○社会福祉の歴史3

(1929 救護法成立 1932より実施)
昭和初期の深刻な社会不安の中、政府は「国民生活の不安と思想の動揺を防止する」ため恤救規則に代わる新たな救貧制度が必要になった。  ここに、明治以来の隣保相扶の精神と決別し、社会連帯責任主義に基づく公的扶助義務の確立となる。

(1929 英国 地方自治法:救貧業務の地方自治への委譲)
1884年新救貧法以来の中央集権的救貧制度の見直しにより、はじめて地方自治制度と社会福祉行政の体系が成立した。

(1932 三井恩賜会)
三井財閥は、金本位制の復帰を利用した円売り・ドル買いにより莫大な利益を得た。 政府は、金流出に耐え切れず前年、金本位制を放棄することとなる。 政府財政危機の一因を三井財閥にあるとする右翼により、三井財閥の総帥団琢磨が暗殺された。 かかる世論の批判を回避するために三井恩賜会が創立された。

(1933 米国 連邦緊急救済法)
ルーズベルトのニューデイール政策の下、失業者を貧困者のうちに含めて救済するもの。 州・地方に負かせていた貧困対策を連邦政府が担うこととなった。

(1935 米国 社会保障法)
老齢年金、失業保険、老人扶助、児童扶助、盲人扶助、及び若干の社会福祉サービスを含むもの。 ニューデイール救済政策の意義は、救済制度の運用を通じて大衆の不満を緩和し、彼等を受益者に替え、そのことによって崩壊するアメリカ資本主義の体制が社会主義やファッシズムへ向かうことなく、維持されて行くことに成功したということである。

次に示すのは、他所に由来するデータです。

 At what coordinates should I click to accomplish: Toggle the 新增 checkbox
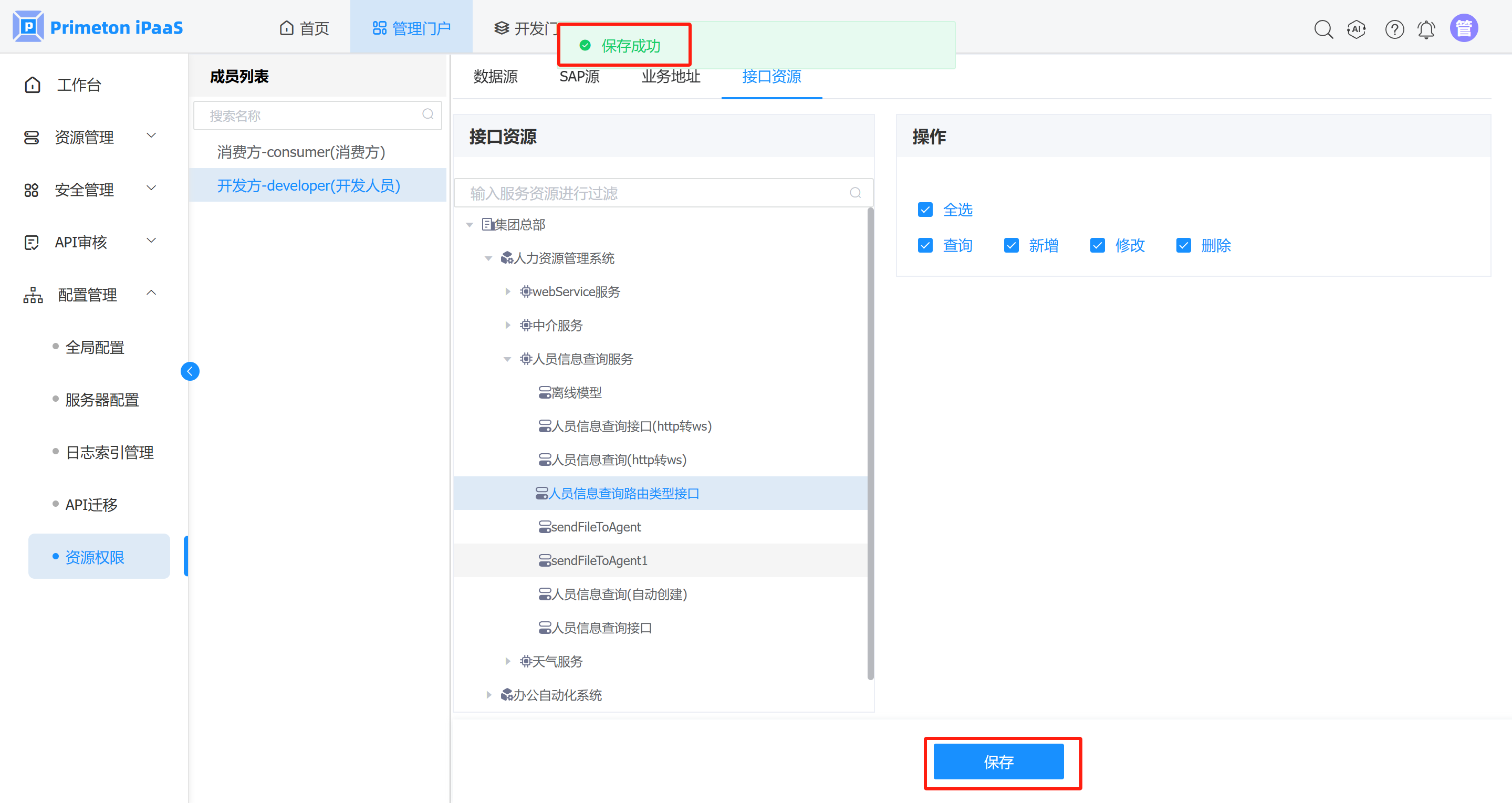(1012, 245)
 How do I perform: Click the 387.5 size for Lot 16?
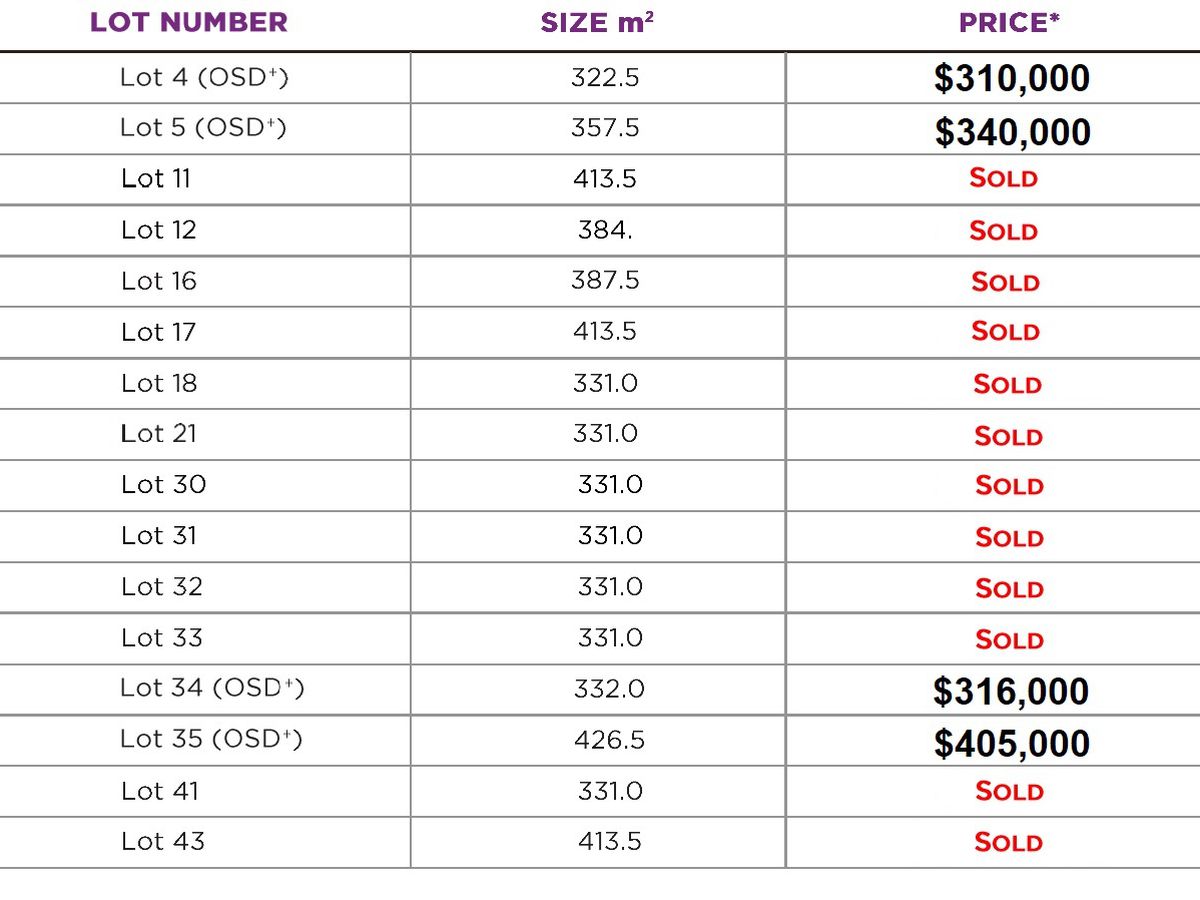[605, 281]
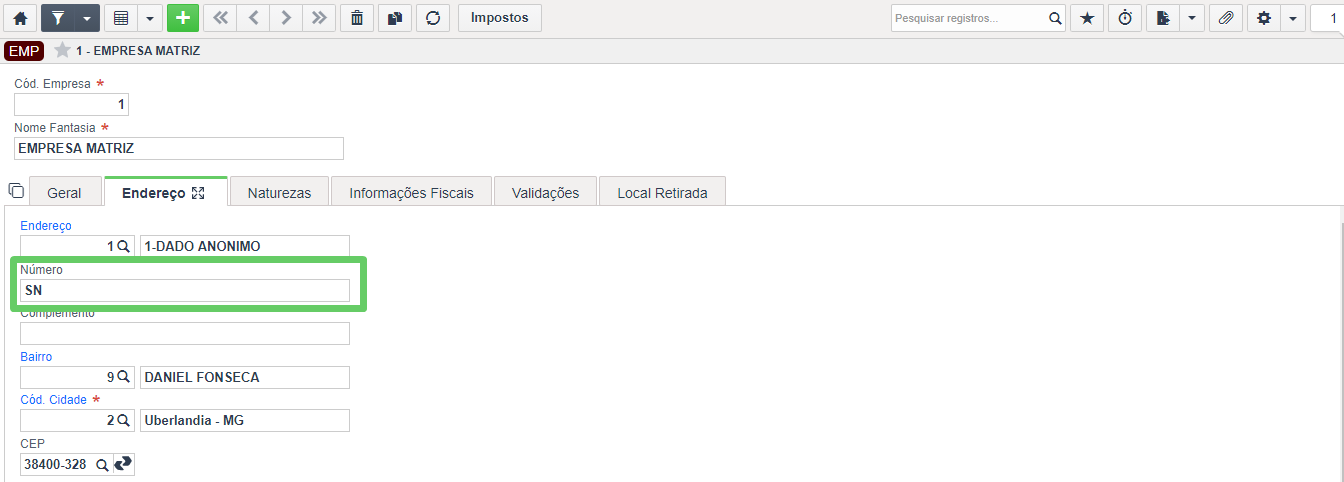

一方、ルーズベルトの政策は、救済を「政府の施与」の地位から「国民の権利」としての地位に引き上げたのである。

(1936ケインズの「雇用・利子および貨幣の一般理論」発表)
ケインズは、経済における自由市場至上主義への反省と、政府による調整の必要性をもたらした。 均衡財政政策を廃止し、所得の再配分を実施しするニューデイール政策を生んだ。 しかし、インフレーションを解決できず、1973年の石油ショック以降、「ばらまき福祉」と批判されるようになった。

(1938 社会事業法制定)
昭和に入っての経済不況等により寄付金収入は減少し、多くの社会事業家の財政基盤が悪化し、社会事業施設の経営は困難になっていった。 そこで、国民生活の不安の緩和を目的として、民間社会事業への助成とともに、指導、監督を強化するなどを内容とする社会事業法が制定された。 戦前の社会福祉制度は、国民の権利として保障されたものではなく、あくまで、私的救済を基本としつつ、公や私人による恩恵的な救済事業の仕組みを活用した制度であった。

(1939 第二次世界大戦 1939−1945)

(1942 ベヴァレッジ報告,イギリス)
社会保障体系と民主主義原理を貫徹し、国家と個人の協力による「ゆりかごから墓場まで」モットーに、社会保障を広汎な社会政策の中に体系化した。  現代資本主義は、ケインズ(完全雇用と経済成長のための国家介入)、フォード(大量生産・大量消費社会の実現)、ベヴァレッジ(社会保障・公共福祉の制度化)のトライアングルといわれる。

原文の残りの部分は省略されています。